The standing power pose is a great exercise patients should practice every day. Research out of Columbia University on power poses suggests it will increase testosterone and decrease cortisol (the stress hormone) when held for two minutes.

4. Lateral Trunk Bending

Perform right and left lateral trunk bending while holding a 10-15 pound kettlebell weight in the hand (one side at a time). I am curious to see if the patient experiences any pain and what their spine looks like under load. We should see a slight curving in the thoracolumbar region and there should not be any pain. The normal range of motion is approximately 20-25 degrees.

I like to test patients with a load because it is such a functional test, since most people carry grocery bags and/or bags with handles (suitcases) on one side at a time.
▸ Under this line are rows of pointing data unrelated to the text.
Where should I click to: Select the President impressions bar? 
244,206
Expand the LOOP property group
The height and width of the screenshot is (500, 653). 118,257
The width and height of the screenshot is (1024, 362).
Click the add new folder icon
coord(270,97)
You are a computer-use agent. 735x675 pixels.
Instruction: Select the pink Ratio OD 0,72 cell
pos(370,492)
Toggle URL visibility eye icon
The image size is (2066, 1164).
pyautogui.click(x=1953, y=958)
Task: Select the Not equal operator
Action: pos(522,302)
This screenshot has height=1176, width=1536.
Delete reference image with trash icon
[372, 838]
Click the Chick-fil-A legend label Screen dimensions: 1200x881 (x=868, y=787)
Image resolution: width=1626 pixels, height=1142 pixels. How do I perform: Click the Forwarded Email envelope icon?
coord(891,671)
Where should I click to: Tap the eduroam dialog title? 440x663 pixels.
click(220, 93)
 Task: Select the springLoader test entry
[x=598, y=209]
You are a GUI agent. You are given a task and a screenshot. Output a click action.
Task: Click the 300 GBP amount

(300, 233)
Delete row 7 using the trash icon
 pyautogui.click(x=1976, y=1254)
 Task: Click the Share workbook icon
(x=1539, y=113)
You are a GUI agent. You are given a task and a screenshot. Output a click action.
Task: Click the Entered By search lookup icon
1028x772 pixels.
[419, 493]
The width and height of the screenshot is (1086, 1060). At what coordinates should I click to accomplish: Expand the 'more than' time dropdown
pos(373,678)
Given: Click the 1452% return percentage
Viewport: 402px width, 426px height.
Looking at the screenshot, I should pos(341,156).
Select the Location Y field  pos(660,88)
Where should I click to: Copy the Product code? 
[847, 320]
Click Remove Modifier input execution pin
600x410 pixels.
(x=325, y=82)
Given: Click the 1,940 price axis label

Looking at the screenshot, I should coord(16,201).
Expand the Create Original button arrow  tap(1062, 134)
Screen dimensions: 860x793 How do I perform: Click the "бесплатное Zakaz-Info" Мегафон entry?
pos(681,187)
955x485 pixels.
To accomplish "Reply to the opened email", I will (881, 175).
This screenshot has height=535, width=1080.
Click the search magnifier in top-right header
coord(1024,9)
Some patients need to learn to stay in neutral spine while carrying bags in one hand – they may need to learn to prevent their low back from flexing to the side.

Examples of corrective exercises that will help this dysfunction include side plank variations, Pallof presses, and kettlebell suitcase lifts and carries, such as the farmer's walk holding the kettlebell in one hand.

5. Anti-Rotation Tests

Perform birddogs (on all fours; perform opposite-arm leg raises with resistance bands. This is an anti-rotation test because we are looking for the ability to prevent rotation in the pelvis and low back while moving an arm and a leg. Other anti-rotation challenges include renegade rows with bands or kettlebells and single-leg RDLs.

Anti-rotation training for improving stability is particularly important for our chronic pain low back patients and rotational-sport athletes involved in tennis, golf and baseball (pitchers).

Much of a rehab practice is using standard range-of-motion and orthopedic testing, coupled with exercises to make a difference in these tests.

Resources

  • Harvey D. Assessment of the flexibility of elite athletes using the modified Thomas test. Br J Sports Med, 199832:68-70.
  • Konin JG, Brader H. Lumbar Spine: Special Tests for Orthopedic Examination, 3rd Edition. Slack Incorporated, 2006: pg. 170.
  • Tucker J. "The Psoas and Iliacus: Functional Testing." Dynamic Chiropractic, Sept. 24, 2007.
  • McGill S. The Back Mechanic. Backfitpro Inc., 2015.
  • Cudy A. "Your Body Language Shapes Who You Are." TED Talks, June 2012; power poses.